Health Watch, Normal
Source:

The National, Thursday July 11th, 2013

 AWARENESS on health issues and prevention methods of people getting sick are more important than curing sickness with medication. 

That was what government health workers, in partnership with the Morobe Mining Joint Ventures (MMJV) health team, brought to rural communities in Bulolo, Morobe, in a month-long health patrol into the region recently.

The health patrol that began on June 9, saw a team of 12 officers visit about 18 villages starting at Winima, in Upper Watut, to the Middle Watut area.

And they have identified that giving the villagers awareness or health toktok on basic hygiene and sanitation practices, had greater effectiveness because it would prevent them from getting sick.

“Prevention is better that cure,” paediatrician and consultant, Dr Nicholas Mann, who accompanied the team, said.

Mann, a former health secretary, said the most important thing for the community to know and to change was health information.

“Medicine and drugs are secondary. It’s only to treat those who are suffering but the most important thing is to prevent them from getting sick,” he said. 

“The idiom that says prevention is better than cure is very true. We have to associate long life with our messages. 

“If you want to live long that this is what you should do.” 

He said most of the children they examined were suffering from anaemia or lack of blood either from malaria or worms in the stomach. 

Mann said effective hygiene and sanitation awareness would address this problem.

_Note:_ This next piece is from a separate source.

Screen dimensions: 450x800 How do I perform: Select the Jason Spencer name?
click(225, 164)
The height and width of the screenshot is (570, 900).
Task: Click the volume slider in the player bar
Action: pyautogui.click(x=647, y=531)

During each visit to these communities the team talked about healthy eating, HIV/AIDS, family planning, immunisation and eye care to a very attentive crowd who wanted to know more about this issue. 

After a health toktok the medical check-ups were conducted.

One such community is Hikinangowe, a village that has received little to no government services for a very long time.

Locals, Jaken Yoliam and his wife and their two children all came for the check-up. 

Yoliam said it took them almost a day’s travel to visit the nearest hospital at Bulolo and he was very happy that the health team had come to their village.

He thanked MMJV for the timely patrol, saying it was an opportunity for the community to check their health.